|Publication number||US7760214 B2|
|Application number||US 10/919,989|
|Publication date||Jul 20, 2010|
|Priority date||Aug 17, 2004|
|Also published as||CN101002251A, CN101002251B, EP1794738A2, US20060038802, WO2006023243A2, WO2006023243A3|
|Publication number||10919989, 919989, US 7760214 B2, US 7760214B2, US-B2-7760214, US7760214 B2, US7760214B2|
|Inventors||Thomas E. Willis|
|Original Assignee||Intel Corporation|
|Export Citation||BiBTeX, EndNote, RefMan|
|Patent Citations (11), Non-Patent Citations (2), Classifications (15), Legal Events (2)|
|External Links: USPTO, USPTO Assignment, Espacenet|
The present invention relates generally to displays, and more particularly, using pulse-width modulation to drive one or more display elements of an electro-optical display.
Pulse-width modulation (PWM) has been employed to drive liquid crystal (LC) displays. A pulse-width modulation scheme may control displays, including emissive and non-emissive displays, which may generally comprise multiple display elements. In order to control such displays, the current, voltage or any other physical parameter driving the display element may be manipulated. When appropriately driven, these display elements, such as pixels, normally develop light that can be perceived by viewers.

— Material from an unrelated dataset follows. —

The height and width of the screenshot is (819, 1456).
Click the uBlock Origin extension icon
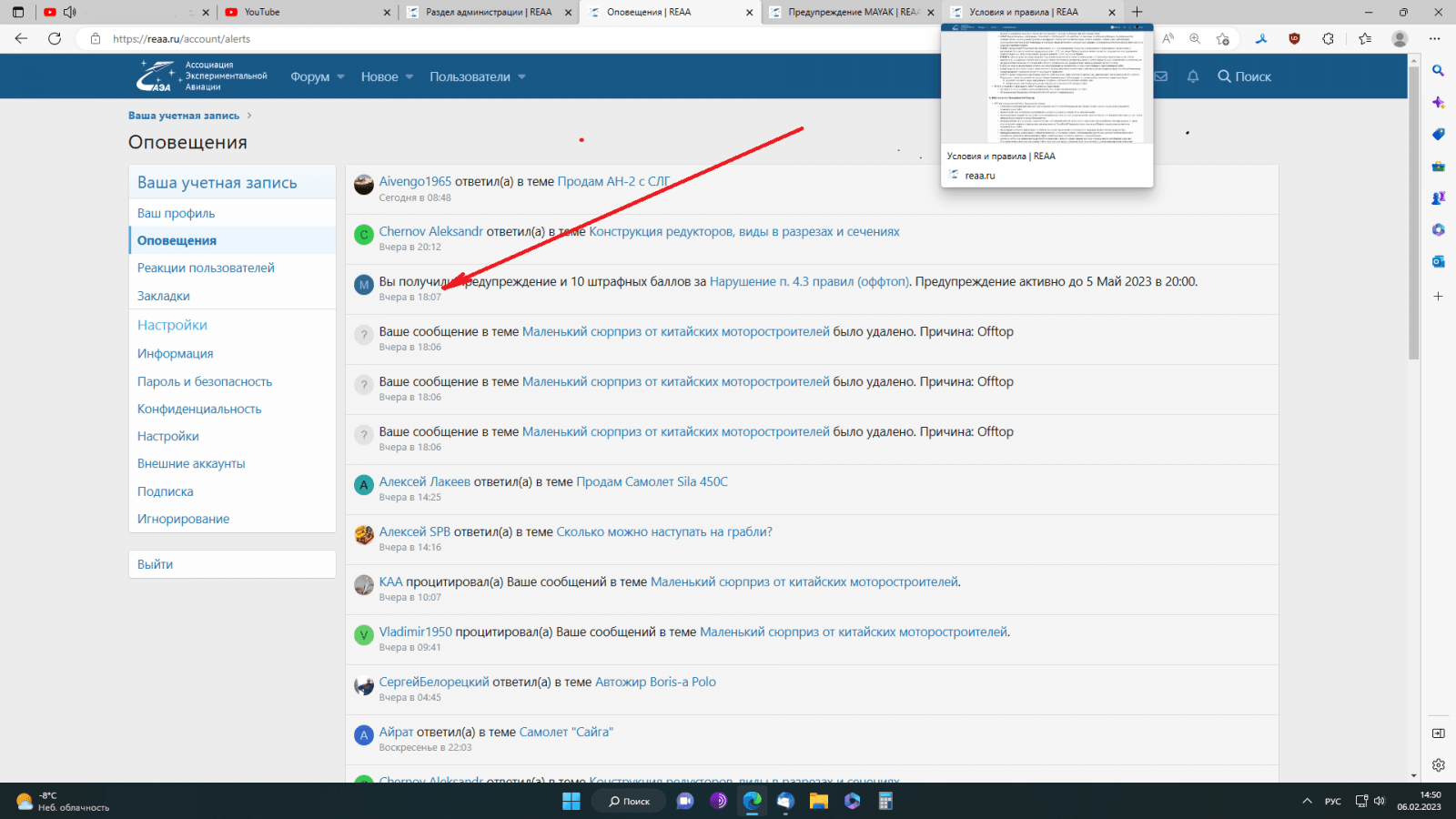coord(1294,38)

In an emissive display example, to drive a display (e.g., a display matrix having a set of pixels), electrical current is typically passed through selected pixels by applying a voltage to the corresponding rows and columns from drivers coupled to each row and column in some display architectures. An external controller circuit typically provides the necessary input power and data signal. The data signal is generally supplied to the column lines and is synchronized to the scanning of the row lines. When a particular row is selected, the column lines determine which pixels are lit. An output in the form of an image is thus displayed on the display by successively scanning through all the rows in a frame.
For instance, a spatial light modulator (SLM) uses an electric field to modulate the orientation of an LC material. By the selective modulation of the LC material, an electronic display may be produced. The orientation of the LC material affects the intensity of light going through the LC material. Therefore, by sandwiching the LC material between an electrode and a transparent top plate, the optical properties of the LC material may be modulated. In operation, by changing the voltage applied across the electrode and the transparent top plate, the LC material may produce different levels of intensity on the optical output, altering an image produced on a screen.
Typically, a SLM, such as a liquid crystal on silicon (LCOS) SLM, is a display device where a LC material is driven by circuitry located at each pixel. For example, when the LC material is driven, an analog pixel might represent the color value of the pixel with a voltage that is stored on a capacitor under the pixel. This voltage can then directly drive the LC material to produce different levels of intensity on the optical output. Digital pixel architectures store the value under the pixel in a digital fashion, e.g., via a memory device. In this case, it is not possible to directly drive the LC material with the digital information, i.e., there needs to be some conversion to an analog form that the LC material can use.
In field sequential display devices, multiple colors are multiplexed across a display device to achieve a full-color display. A color management system (e.g., a color wheel or other such mechanism) then illuminates the display panel with light of the appropriate color. For example, each video frame may be divided into three sub-frames that display red data, green data, and blue data in sequence. During each sub-frame, the display panel modulates according to the value of the color component being displayed while the color management system illuminates the panel with the appropriate color.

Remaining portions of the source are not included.